WHAT THE TASK REQUIRES: Render these items as a JSON list of strings, one string per line, with blank lines left out.

++++ EXTRACTED INFORMATION

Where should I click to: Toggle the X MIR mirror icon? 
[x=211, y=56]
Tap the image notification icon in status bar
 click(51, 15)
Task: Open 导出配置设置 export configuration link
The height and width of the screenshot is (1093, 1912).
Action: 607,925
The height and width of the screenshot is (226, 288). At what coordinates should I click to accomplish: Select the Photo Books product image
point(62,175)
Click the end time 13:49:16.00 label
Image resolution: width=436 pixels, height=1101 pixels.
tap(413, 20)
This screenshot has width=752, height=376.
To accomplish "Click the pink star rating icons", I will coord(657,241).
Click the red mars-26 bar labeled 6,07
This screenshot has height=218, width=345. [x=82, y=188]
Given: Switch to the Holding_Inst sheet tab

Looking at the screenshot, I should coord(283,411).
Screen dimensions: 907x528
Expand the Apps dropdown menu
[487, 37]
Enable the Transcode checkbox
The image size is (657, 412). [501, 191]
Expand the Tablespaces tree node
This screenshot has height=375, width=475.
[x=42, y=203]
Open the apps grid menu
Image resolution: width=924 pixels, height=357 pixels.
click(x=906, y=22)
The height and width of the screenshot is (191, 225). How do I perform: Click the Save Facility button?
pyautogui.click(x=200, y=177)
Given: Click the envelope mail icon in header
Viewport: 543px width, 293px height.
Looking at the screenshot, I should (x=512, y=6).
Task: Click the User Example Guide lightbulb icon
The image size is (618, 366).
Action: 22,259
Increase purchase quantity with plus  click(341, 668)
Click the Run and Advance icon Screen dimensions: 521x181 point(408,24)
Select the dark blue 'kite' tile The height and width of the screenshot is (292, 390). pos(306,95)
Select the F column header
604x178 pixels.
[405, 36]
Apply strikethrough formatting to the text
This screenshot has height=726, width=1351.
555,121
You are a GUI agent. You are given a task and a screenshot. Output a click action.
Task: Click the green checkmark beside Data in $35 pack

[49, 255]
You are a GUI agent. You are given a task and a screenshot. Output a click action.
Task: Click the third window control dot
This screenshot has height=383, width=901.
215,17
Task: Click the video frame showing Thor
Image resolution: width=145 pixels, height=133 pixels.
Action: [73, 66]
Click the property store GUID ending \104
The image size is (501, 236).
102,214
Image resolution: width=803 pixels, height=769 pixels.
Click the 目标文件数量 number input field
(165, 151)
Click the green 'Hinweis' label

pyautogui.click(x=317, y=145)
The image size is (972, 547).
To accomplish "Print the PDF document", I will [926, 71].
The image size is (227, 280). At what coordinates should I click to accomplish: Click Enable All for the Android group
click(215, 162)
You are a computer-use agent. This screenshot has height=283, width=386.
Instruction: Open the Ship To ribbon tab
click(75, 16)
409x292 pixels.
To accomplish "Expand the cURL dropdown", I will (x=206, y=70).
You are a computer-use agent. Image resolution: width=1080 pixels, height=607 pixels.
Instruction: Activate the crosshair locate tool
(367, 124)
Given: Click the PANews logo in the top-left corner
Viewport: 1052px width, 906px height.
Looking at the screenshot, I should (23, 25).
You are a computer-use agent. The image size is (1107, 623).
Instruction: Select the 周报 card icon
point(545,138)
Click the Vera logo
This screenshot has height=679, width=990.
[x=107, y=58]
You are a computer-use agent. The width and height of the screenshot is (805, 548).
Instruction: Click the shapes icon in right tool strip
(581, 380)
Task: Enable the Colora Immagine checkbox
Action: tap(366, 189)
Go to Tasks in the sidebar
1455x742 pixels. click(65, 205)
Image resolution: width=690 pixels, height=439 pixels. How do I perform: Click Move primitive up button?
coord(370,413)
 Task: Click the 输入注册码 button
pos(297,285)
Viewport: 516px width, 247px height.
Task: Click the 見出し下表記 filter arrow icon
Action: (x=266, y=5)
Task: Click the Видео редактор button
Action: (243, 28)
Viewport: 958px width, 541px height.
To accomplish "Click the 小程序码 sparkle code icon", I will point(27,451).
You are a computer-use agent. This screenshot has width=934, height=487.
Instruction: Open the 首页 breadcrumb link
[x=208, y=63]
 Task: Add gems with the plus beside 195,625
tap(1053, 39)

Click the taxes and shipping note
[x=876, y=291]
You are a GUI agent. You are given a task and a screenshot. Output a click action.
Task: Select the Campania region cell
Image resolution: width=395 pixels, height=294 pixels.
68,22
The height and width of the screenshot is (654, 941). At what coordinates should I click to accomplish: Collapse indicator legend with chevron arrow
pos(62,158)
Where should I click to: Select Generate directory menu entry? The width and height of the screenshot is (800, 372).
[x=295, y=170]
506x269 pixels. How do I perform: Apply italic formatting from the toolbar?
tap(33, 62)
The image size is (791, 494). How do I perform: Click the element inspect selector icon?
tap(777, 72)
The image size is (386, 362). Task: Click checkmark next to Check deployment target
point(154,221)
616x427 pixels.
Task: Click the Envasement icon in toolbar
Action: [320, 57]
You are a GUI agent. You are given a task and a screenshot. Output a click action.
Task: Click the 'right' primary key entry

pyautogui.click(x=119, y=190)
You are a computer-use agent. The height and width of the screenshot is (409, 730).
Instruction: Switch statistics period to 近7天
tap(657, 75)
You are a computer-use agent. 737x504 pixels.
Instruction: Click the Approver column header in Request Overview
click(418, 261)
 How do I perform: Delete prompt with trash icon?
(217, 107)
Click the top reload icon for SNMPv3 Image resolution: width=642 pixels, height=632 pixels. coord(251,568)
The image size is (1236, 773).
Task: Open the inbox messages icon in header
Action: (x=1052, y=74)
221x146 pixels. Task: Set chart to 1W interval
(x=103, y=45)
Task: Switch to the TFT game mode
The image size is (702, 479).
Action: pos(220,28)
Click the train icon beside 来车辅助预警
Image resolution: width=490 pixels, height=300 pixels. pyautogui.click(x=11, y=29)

++++++++

RESULT BELOW:
[
  "Where should I click to: Toggle the X MIR mirror icon? ",
  "[x=211, y=56]",
  "Tap the image notification icon in status bar",
  " click(51, 15)",
  "Task: Open 导出配置设置 export configuration link",
  "The height and width of the screenshot is (1093, 1912).",
  "Action: 607,925",
  "The height and width of the screenshot is (226, 288). At what coordinates should I click to accomplish: Select the Photo Books product image",
  "point(62,175)",
  "Click the end time 13:49:16.00 label",
  "Image resolution: width=436 pixels, height=1101 pixels.",
  "tap(413, 20)",
  "This screenshot has width=752, height=376.",
  "To accomplish \"Click the pink star rating icons\", I will coord(657,241).",
  "Click the red mars-26 bar labeled 6,07",
  "This screenshot has height=218, width=345. [x=82, y=188]",
  "Given: Switch to the Holding_Inst sheet tab",
  "Looking at the screenshot, I should coord(283,411).",
  "Screen dimensions: 907x528",
  "Expand the Apps dropdown menu",
  "[487, 37]",
  "Enable the Transcode checkbox",
  "The image size is (657, 412). [501, 191]",
  "Expand the Tablespaces tree node",
  "This screenshot has height=375, width=475.",
  "[x=42, y=203]",
  "Open the apps grid menu",
  "Image resolution: width=924 pixels, height=357 pixels.",
  "click(x=906, y=22)",
  "The height and width of the screenshot is (191, 225). How do I perform: Click the Save Facility button?",
  "pyautogui.click(x=200, y=177)",
  "Given: Click the envelope mail icon in header",
  "Viewport: 543px width, 293px height.",
  "Looking at the screenshot, I should (x=512, y=6).",
  "Task: Click the User Example Guide lightbulb icon",
  "The image size is (618, 366).",
  "Action: 22,259",
  "Increase purchase quantity with plus  click(341, 668)",
  "Click the Run and Advance icon Screen dimensions: 521x181 point(408,24)",
  "Select the dark blue 'kite' tile The height and width of the screenshot is (292, 390). pos(306,95)",
  "Select the F column header",
  "604x178 pixels.",
  "[405, 36]",
  "Apply strikethrough formatting to the text",
  "This screenshot has height=726, width=1351.",
  "555,121",
  "You are a GUI agent. You are given a task and a screenshot. Output a click action.",
  "Task: Click the green checkmark beside Data in $35 pack",
  "[49, 255]",
  "You are a GUI agent. You are given a task and a screenshot. Output a click action.",
  "Task: Click the third window control dot",
  "This screenshot has height=383, width=901.",
  "215,17",
  "Task: Click the video frame showing Thor",
  "Image resolution: width=145 pixels, height=133 pixels.",
  "Action: [73, 66]",
  "Click the property store GUID ending \\104",
  "The image size is (501, 236).",
  "102,214",
  "Image resolution: width=803 pixels, height=769 pixels.",
  "Click the 目标文件数量 number input field",
  "(165, 151)",
  "Click the green 'Hinweis' label",
  "pyautogui.click(x=317, y=145)",
  "The image size is (972, 547).",
  "To accomplish \"Print the PDF document\", I will [926, 71].",
  "The image size is (227, 280). At what coordinates should I click to accomplish: Click Enable All for the Android group",
  "click(215, 162)",
  "You are a computer-use agent. This screenshot has height=283, width=386.",
  "Instruction: Open the Ship To ribbon tab",
  "click(75, 16)",
  "409x292 pixels.",
  "To accomplish \"Expand the cURL dropdown\", I will (x=206, y=70).",
  "You are a computer-use agent. Image resolution: width=1080 pixels, height=607 pixels.",
  "Instruction: Activate the crosshair locate tool",
  "(367, 124)",
  "Given: Click the PANews logo in the top-left corner",
  "Viewport: 1052px width, 906px height.",
  "Looking at the screenshot, I should (23, 25).",
  "You are a computer-use agent. The image size is (1107, 623).",
  "Instruction: Select the 周报 card icon",
  "point(545,138)",
  "Click the Vera logo",
  "This screenshot has height=679, width=990.",
  "[x=107, y=58]",
  "You are a computer-use agent. The width and height of the screenshot is (805, 548).",
  "Instruction: Click the shapes icon in right tool strip",
  "(581, 380)",
  "Task: Enable the Colora Immagine checkbox",
  "Action: tap(366, 189)",
  "Go to Tasks in the sidebar",
  "1455x742 pixels. click(65, 205)",
  "Image resolution: width=690 pixels, height=439 pixels. How do I perform: Click Move primitive up button?",
  "coord(370,413)",
  " Task: Click the 输入注册码 button",
  "pos(297,285)",
  "Viewport: 516px width, 247px height.",
  "Task: Click the 見出し下表記 filter arrow icon",
  "Action: (x=266, y=5)",
  "Task: Click the Видео редактор button",
  "Action: (243, 28)",
  "Viewport: 958px width, 541px height.",
  "To accomplish \"Click the 小程序码 sparkle code icon\", I will point(27,451).",
  "You are a computer-use agent. This screenshot has width=934, height=487.",
  "Instruction: Open the 首页 breadcrumb link",
  "[x=208, y=63]",
  " Task: Add gems with the plus beside 195,625",
  "tap(1053, 39)",
  "Click the taxes and shipping note",
  "[x=876, y=291]",
  "You are a GUI agent. You are given a task and a screenshot. Output a click action.",
  "Task: Select the Campania region cell",
  "Image resolution: width=395 pixels, height=294 pixels.",
  "68,22",
  "The height and width of the screenshot is (654, 941). At what coordinates should I click to accomplish: Collapse indicator legend with chevron arrow",
  "pos(62,158)",
  "Where should I click to: Select Generate directory menu entry? The width and height of the screenshot is (800, 372).",
  "[x=295, y=170]",
  "506x269 pixels. How do I perform: Apply italic formatting from the toolbar?",
  "tap(33, 62)",
  "The image size is (791, 494). How do I perform: Click the element inspect selector icon?",
  "tap(777, 72)",
  "The image size is (386, 362). Task: Click checkmark next to Check deployment target",
  "point(154,221)",
  "616x427 pixels.",
  "Task: Click the Envasement icon in toolbar",
  "Action: [320, 57]",
  "You are a GUI agent. You are given a task and a screenshot. Output a click action.",
  "Task: Click the 'right' primary key entry",
  "pyautogui.click(x=119, y=190)",
  "You are a computer-use agent. The height and width of the screenshot is (409, 730).",
  "Instruction: Switch statistics period to 近7天",
  "tap(657, 75)",
  "You are a computer-use agent. 737x504 pixels.",
  "Instruction: Click the Approver column header in Request Overview",
  "click(418, 261)",
  " How do I perform: Delete prompt with trash icon?",
  "(217, 107)",
  "Click the top reload icon for SNMPv3 Image resolution: width=642 pixels, height=632 pixels. coord(251,568)",
  "The image size is (1236, 773).",
  "Task: Open the inbox messages icon in header",
  "Action: (x=1052, y=74)",
  "221x146 pixels. Task: Set chart to 1W interval",
  "(x=103, y=45)",
  "Task: Switch to the TFT game mode",
  "The image size is (702, 479).",
  "Action: pos(220,28)",
  "Click the train icon beside 来车辅助预警",
  "Image resolution: width=490 pixels, height=300 pixels. pyautogui.click(x=11, y=29)"
]